* Task: Output exactly the lines from the first line of the records below through the line containing "[Link to X] (1363, 15)", both included, leaving out any pictures.

* Entries provided:
--
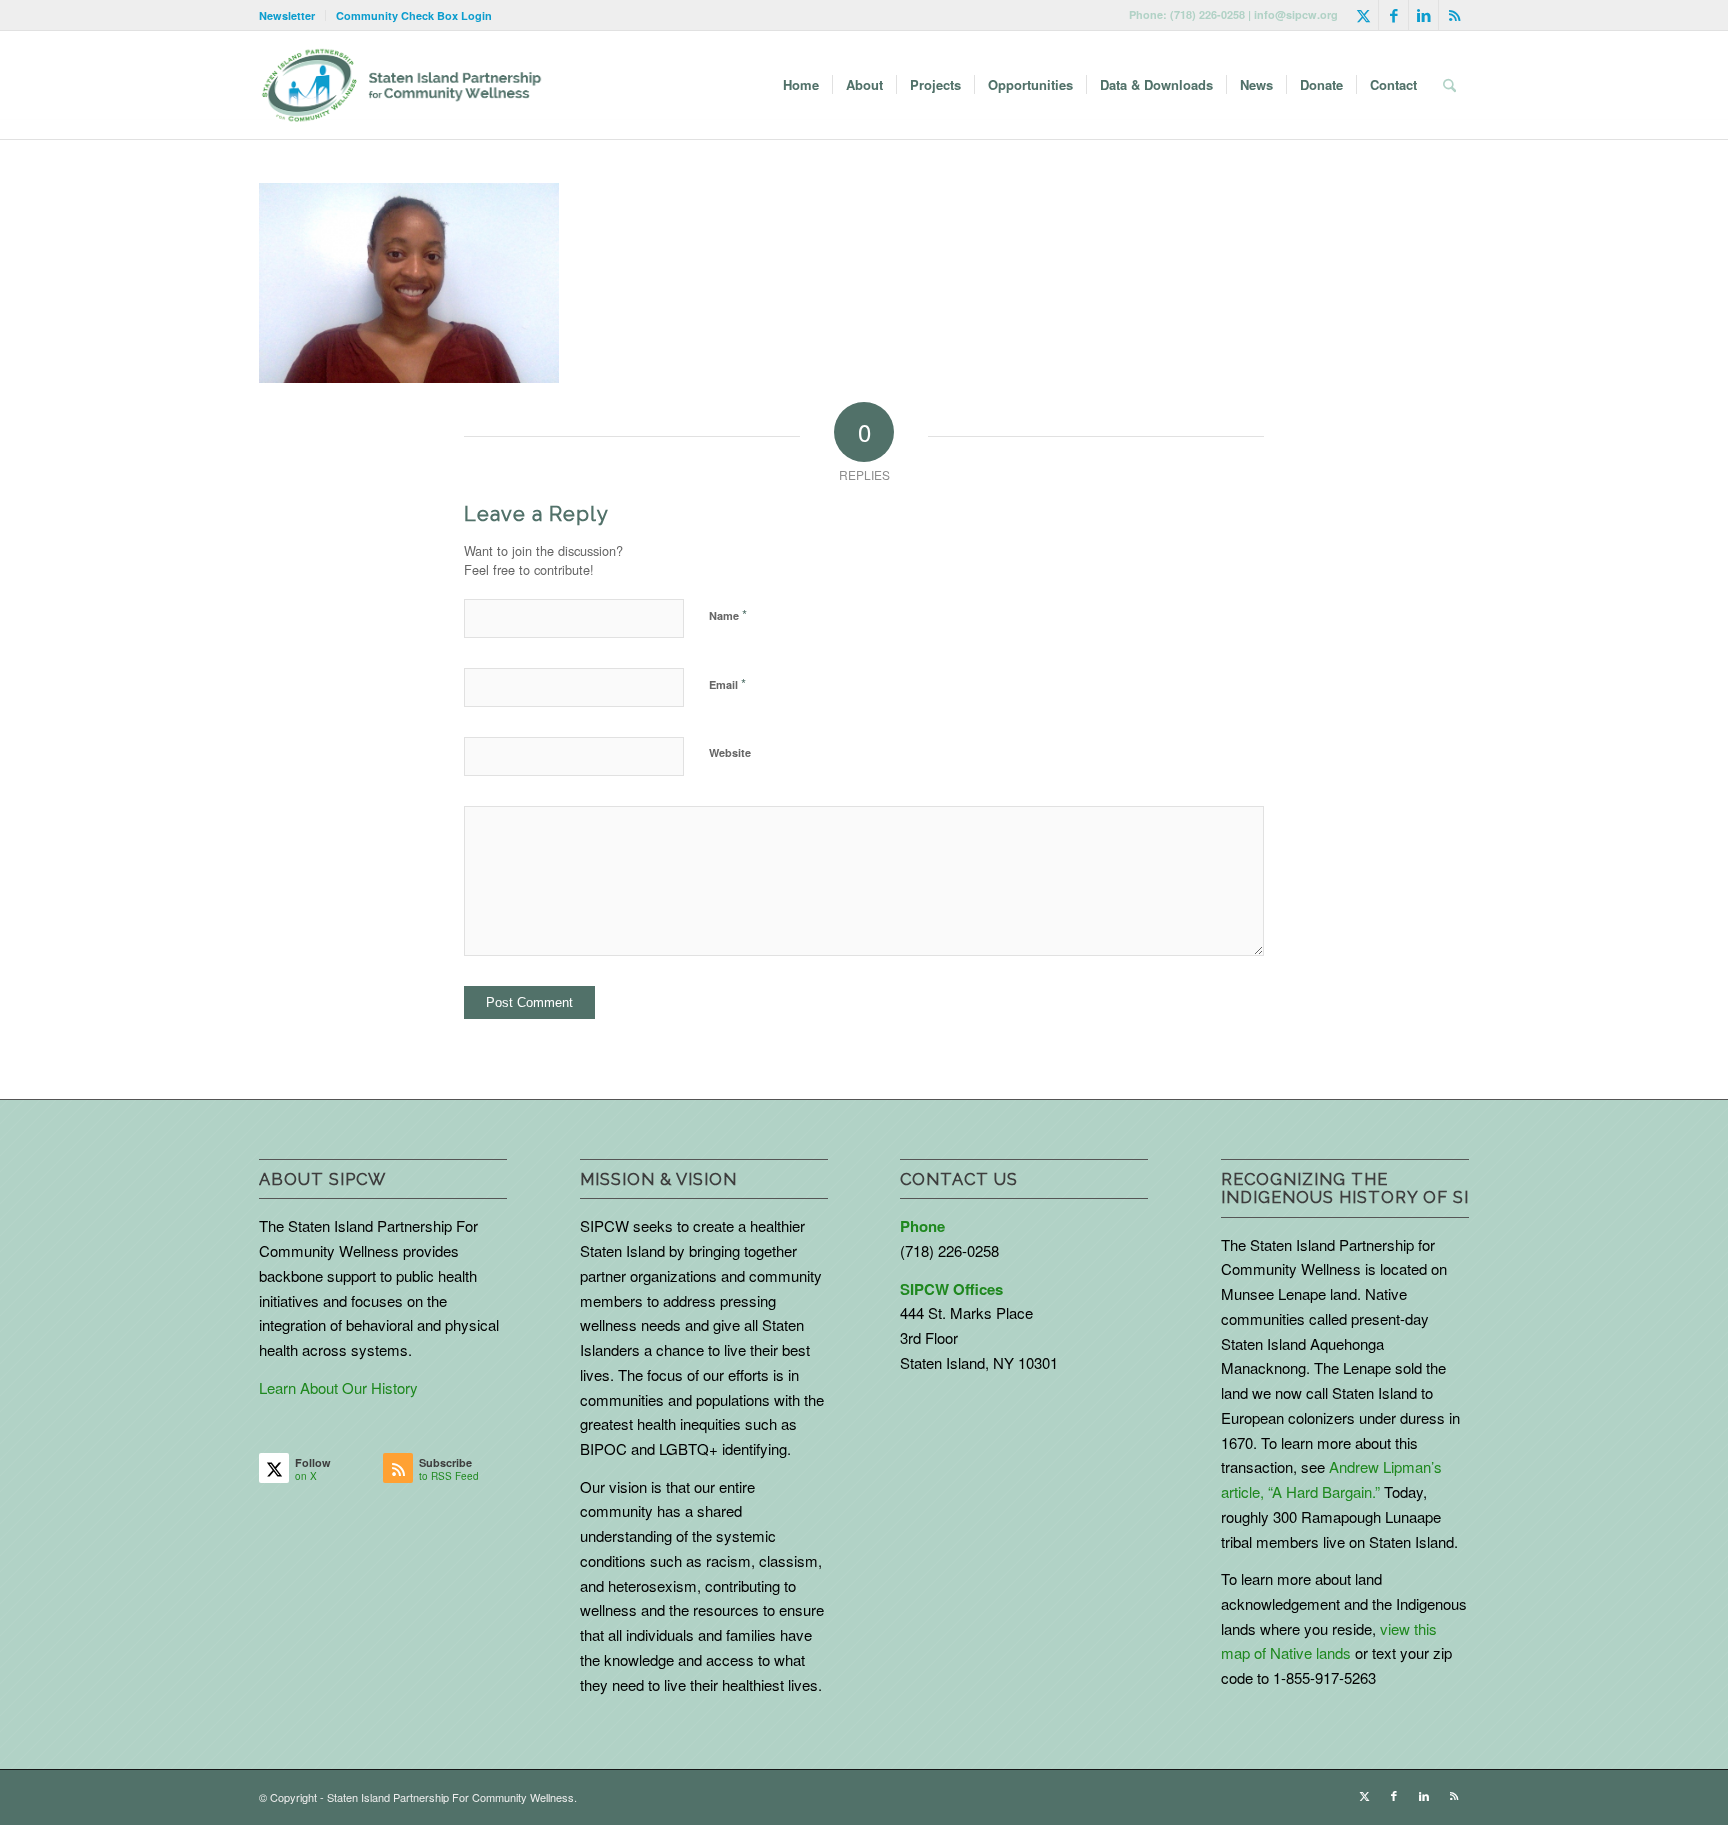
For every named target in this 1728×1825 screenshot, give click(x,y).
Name (728, 614)
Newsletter (287, 15)
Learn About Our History (338, 1387)
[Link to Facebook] (1393, 15)
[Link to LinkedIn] (1423, 15)
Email (727, 683)
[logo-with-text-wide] (401, 85)
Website (730, 752)
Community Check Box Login (414, 15)
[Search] (1449, 85)
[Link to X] (1363, 15)
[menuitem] (292, 15)
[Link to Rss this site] (1454, 15)
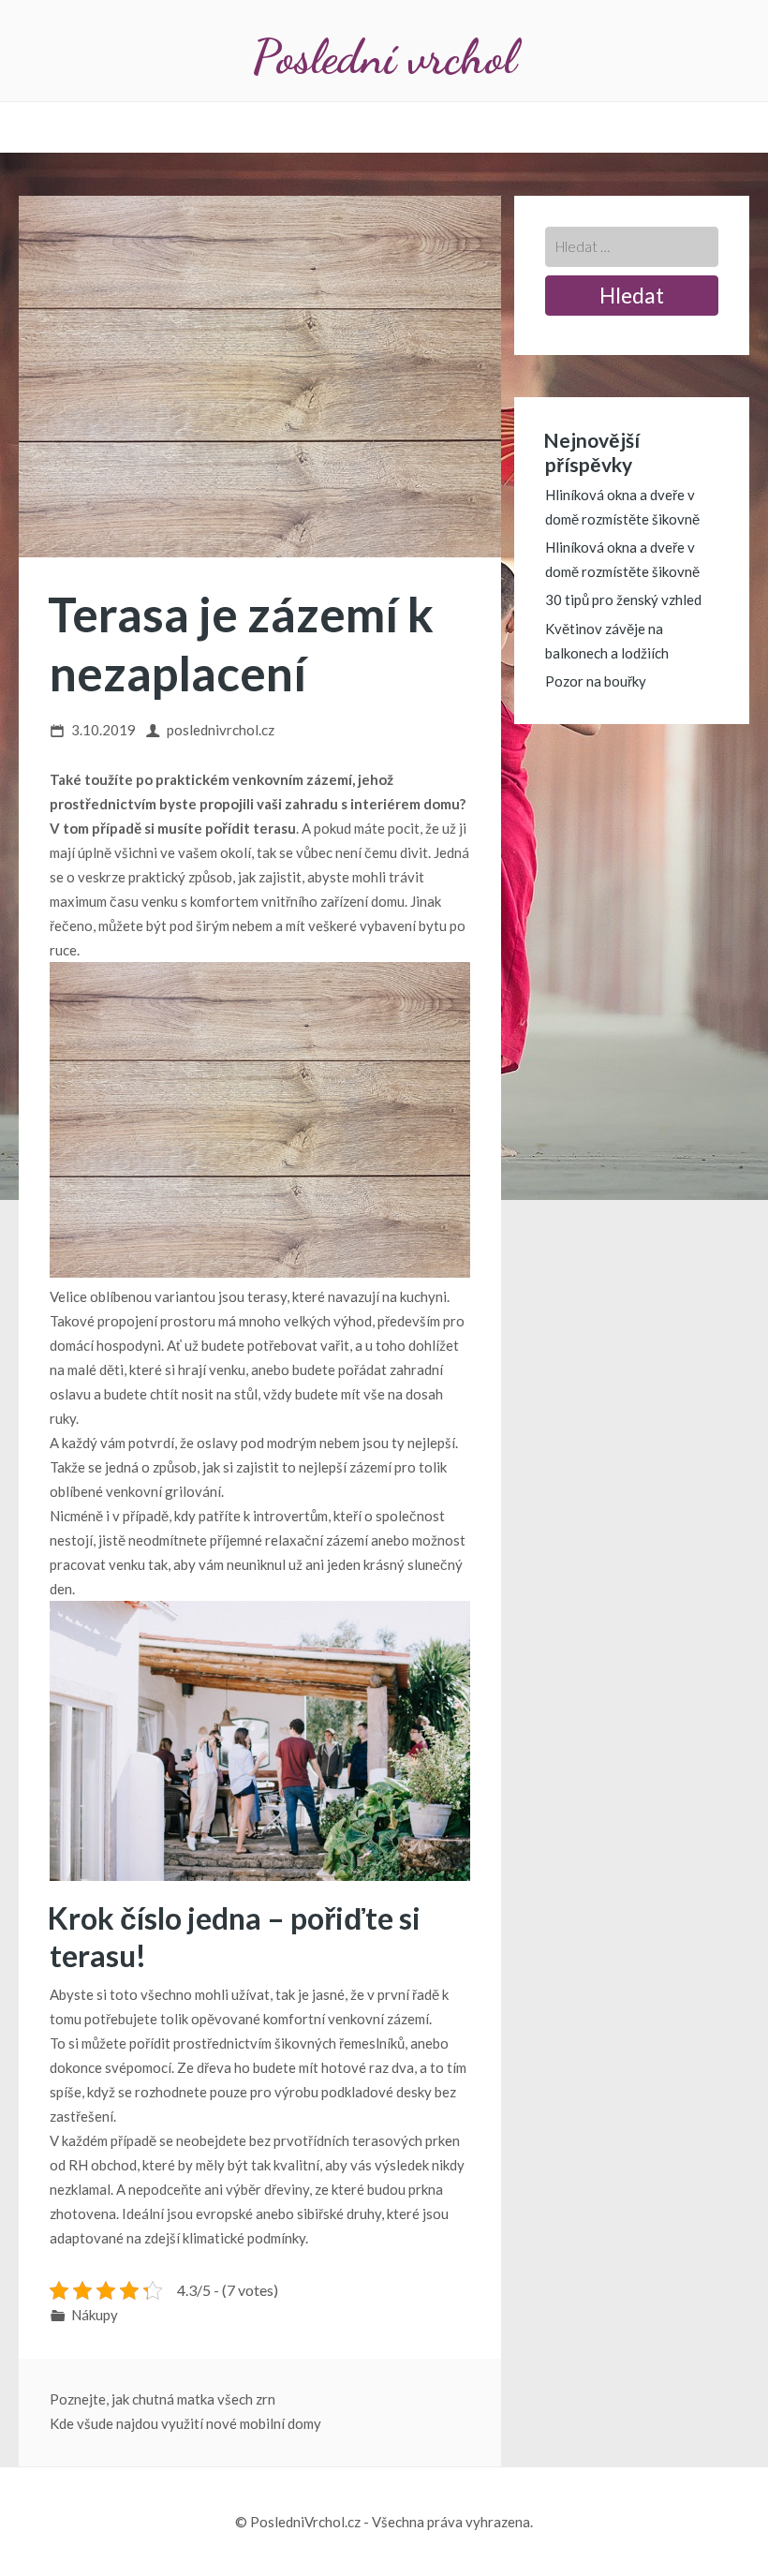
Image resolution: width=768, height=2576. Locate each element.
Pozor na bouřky (595, 681)
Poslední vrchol (384, 56)
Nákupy (94, 2314)
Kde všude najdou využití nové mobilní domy (185, 2423)
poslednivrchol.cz (220, 729)
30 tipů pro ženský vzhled (623, 599)
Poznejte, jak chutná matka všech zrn (162, 2399)
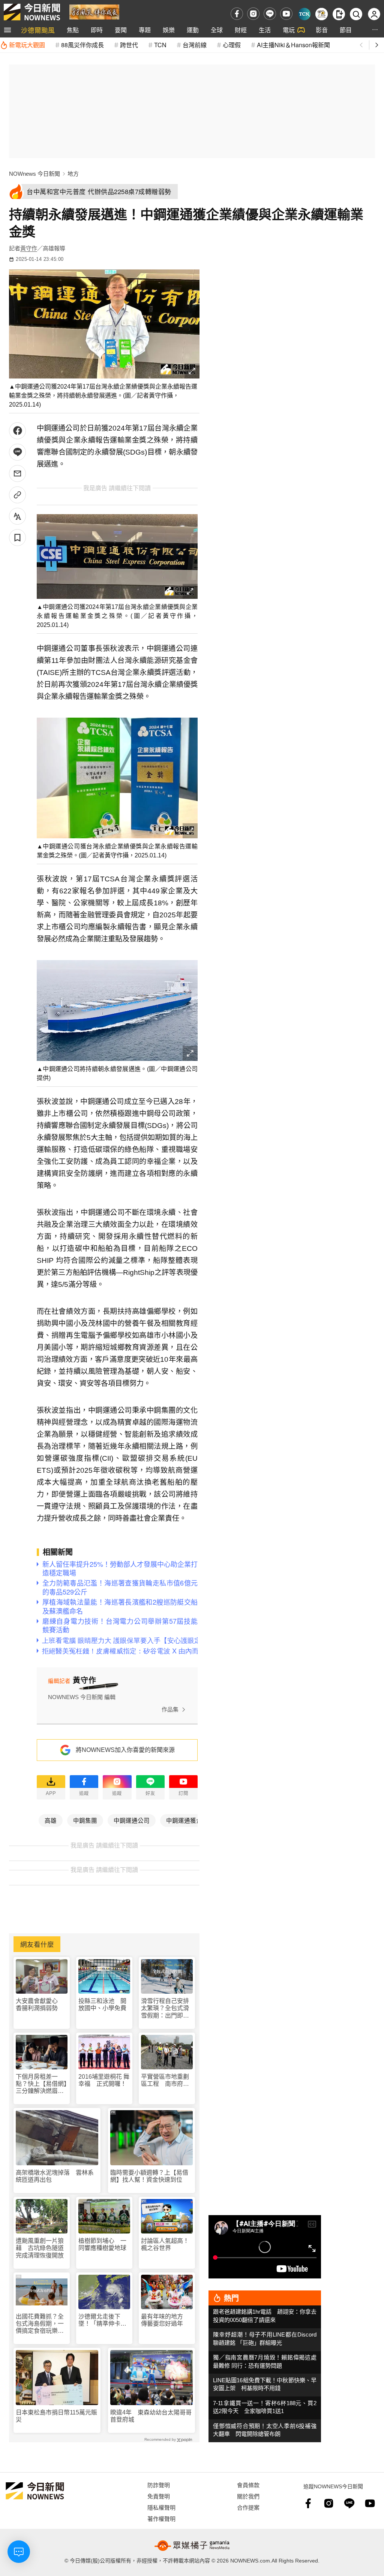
--
* Exercise answer:
For every named target in this 1728×1825 screenshot, give click(x,y).
Name (728, 614)
Newsletter (287, 15)
Learn About Our History (338, 1387)
[Link to Facebook] (1393, 15)
[Link to LinkedIn] (1423, 15)
Email (727, 683)
[logo-with-text-wide] (401, 85)
Website (730, 752)
Community Check Box Login (414, 15)
[Search] (1449, 85)
[Link to X] (1363, 15)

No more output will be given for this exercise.